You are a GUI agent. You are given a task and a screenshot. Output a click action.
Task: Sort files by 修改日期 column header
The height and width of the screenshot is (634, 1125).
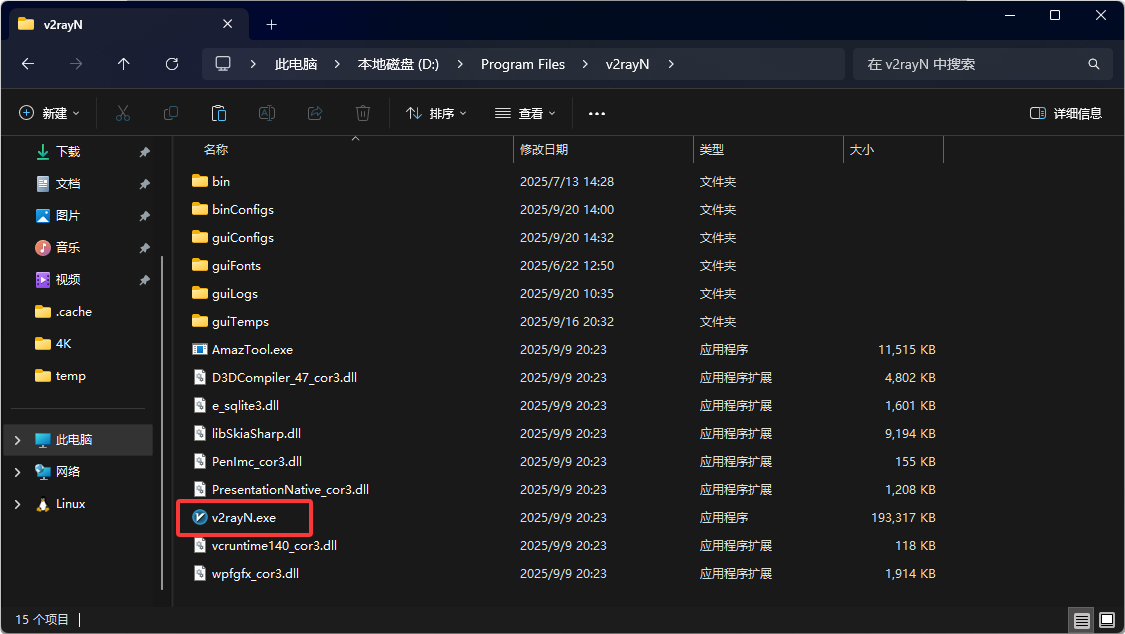544,150
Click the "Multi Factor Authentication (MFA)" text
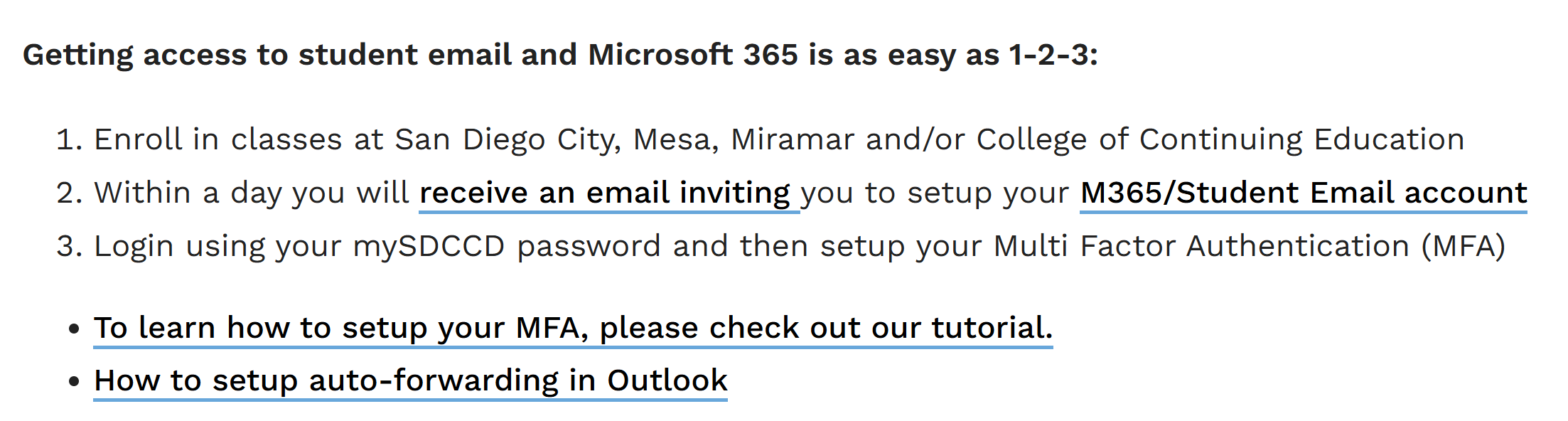This screenshot has height=421, width=1568. tap(1249, 246)
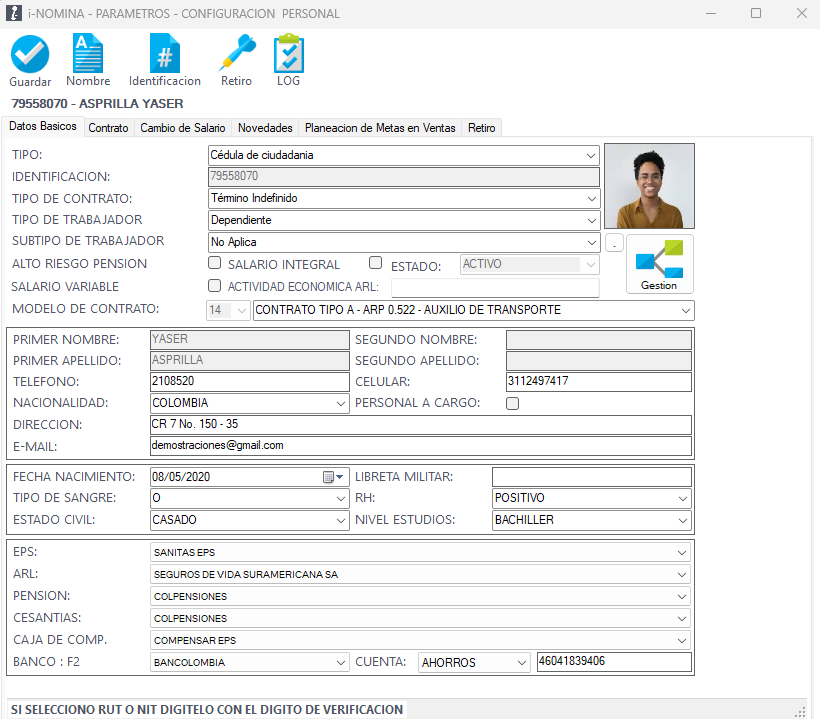Image resolution: width=820 pixels, height=719 pixels.
Task: Click the Identificacion hash icon
Action: [x=164, y=54]

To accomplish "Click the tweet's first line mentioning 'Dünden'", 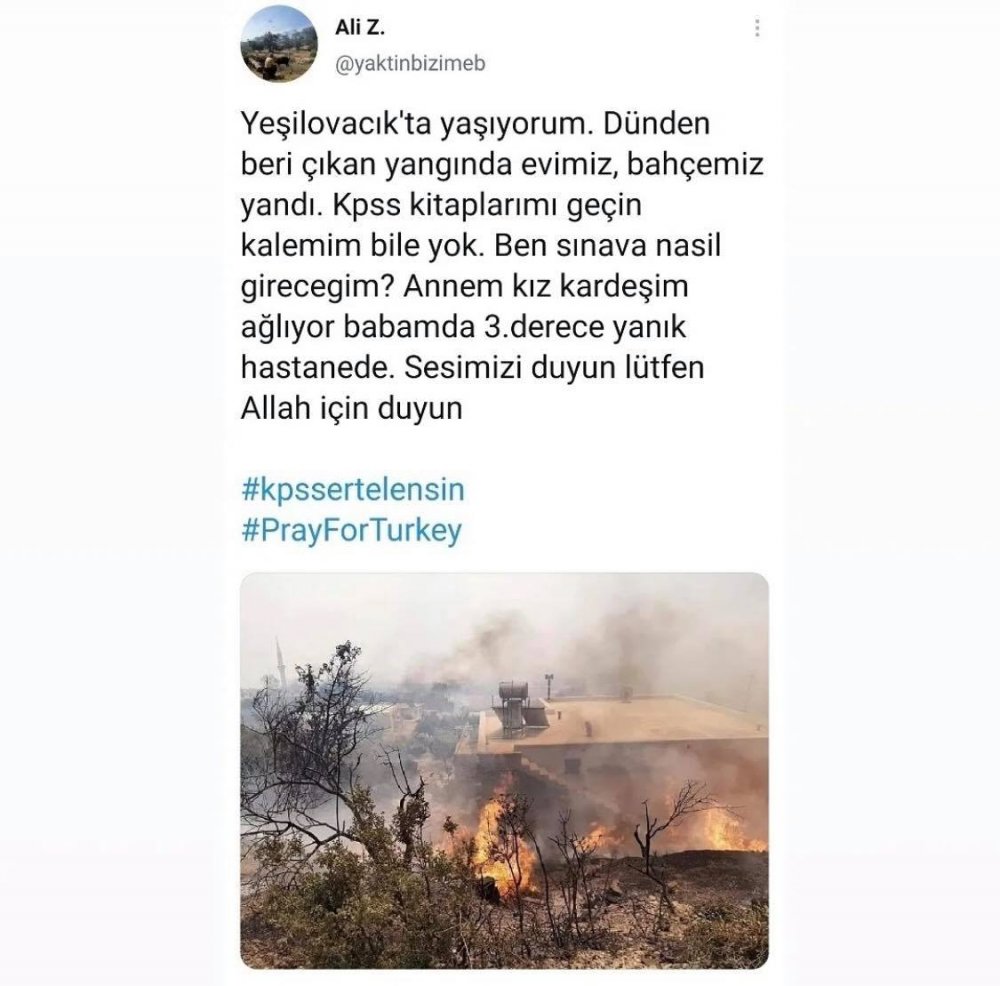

> [What you need to do]
Please copy the data above exactly; the pictures do not belong in the copy.

> [Task answer]
You are a GUI agent. You are given a task and a screenshot. Output a click action.
Task: Sort files by 修改日期 column header
The height and width of the screenshot is (634, 1125).
544,150
Click the "Multi Factor Authentication (MFA)" text
This screenshot has height=421, width=1568. tap(1249, 246)
Image resolution: width=820 pixels, height=719 pixels.
Task: Click the Identificacion hash icon
Action: [x=164, y=54]

To accomplish "Click the tweet's first line mentioning 'Dünden'", 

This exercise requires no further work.